Breast Conserving Surgery
What is breast conserving surgery?
This type of surgery avoids mastectomy when treating breast cancer. It aims to remove a cancerous breast lump without affecting the overall shape of a breast.
What is involved?
Surgery can be done by ‘Wide Local Excision’ of a breast lump which involves removal of a cancerous lump with good margins of surrounding normal breast tissues. This is to ensure complete microscopic clearance of breast cancer, with no residual disease left behind.
In the UK, most breast cancer surgeries are performed by specialised surgeons who are trained both in general as well as breast plastic surgery. This is to avoid poor cosmetic results after removal of breast cancer by Wide Local Excision.
Oncoplastic breast surgery allows a wider excision of breast cancer without risking breast deformity.

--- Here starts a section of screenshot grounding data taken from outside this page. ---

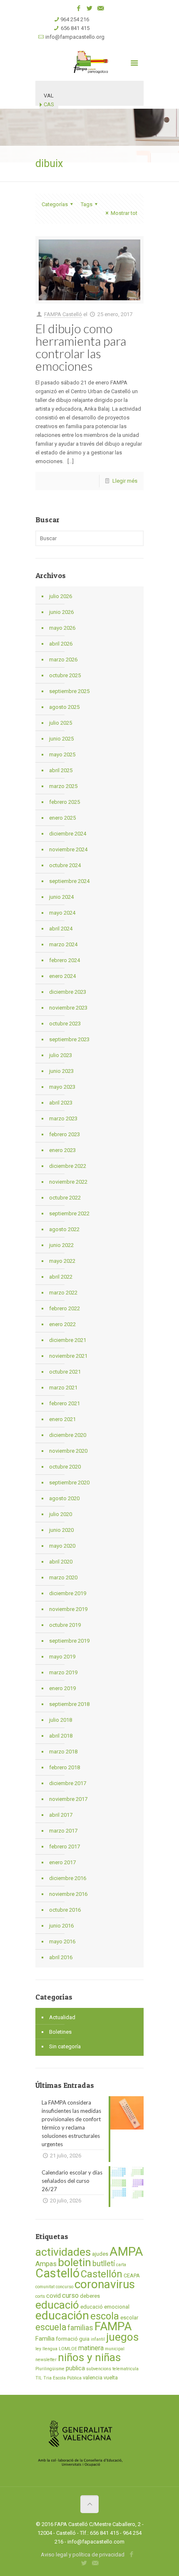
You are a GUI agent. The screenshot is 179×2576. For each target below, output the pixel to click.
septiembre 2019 (69, 1641)
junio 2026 (61, 612)
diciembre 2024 (67, 833)
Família (45, 2338)
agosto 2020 (64, 1498)
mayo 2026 (62, 628)
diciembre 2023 (67, 992)
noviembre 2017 (68, 1799)
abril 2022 (60, 1277)
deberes (90, 2296)
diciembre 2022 (67, 1166)
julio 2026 (60, 596)
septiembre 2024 (69, 881)
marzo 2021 (63, 1387)
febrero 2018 (64, 1767)
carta (121, 2264)
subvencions (98, 2369)
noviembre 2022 (68, 1182)
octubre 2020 (65, 1467)
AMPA (126, 2251)
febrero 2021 (64, 1403)
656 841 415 (75, 28)
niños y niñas (89, 2357)
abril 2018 (60, 1736)
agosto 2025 (64, 707)
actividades (63, 2252)
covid (53, 2295)
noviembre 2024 (68, 849)
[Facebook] (79, 8)
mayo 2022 (62, 1261)
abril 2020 (60, 1562)
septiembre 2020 (69, 1482)
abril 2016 (60, 1957)
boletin (74, 2262)
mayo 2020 (62, 1546)
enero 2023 (62, 1150)
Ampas (46, 2264)
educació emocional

The defect created in the breast is corrected either by ‘volume displacement’ or ‘volume replacement’ techniques.
‘Volume displacement techniques’ involve recruiting surrounding breast flaps with good blood supply into the defect to ensure good cosmesis. It is commonly performed by breast reduction techniques as described in the cosmetic section. It is also called therapeutic reduction or therapeutic mammoplasty.
‘Volume replacement techniques’ involve transfer of tissues from outside the breast into the defect. Modern volume replacement techniques involve LICAP, MICAP or IICAP flaps as described in the following ‘How to avoid mastectomy’ section. Fat transfer techniques are used to correct deformity after radiotherapy.
The above techniques have become popular as they not only prevent deformity but also enhance the overall cosmetic appearance after breast cancer surgery.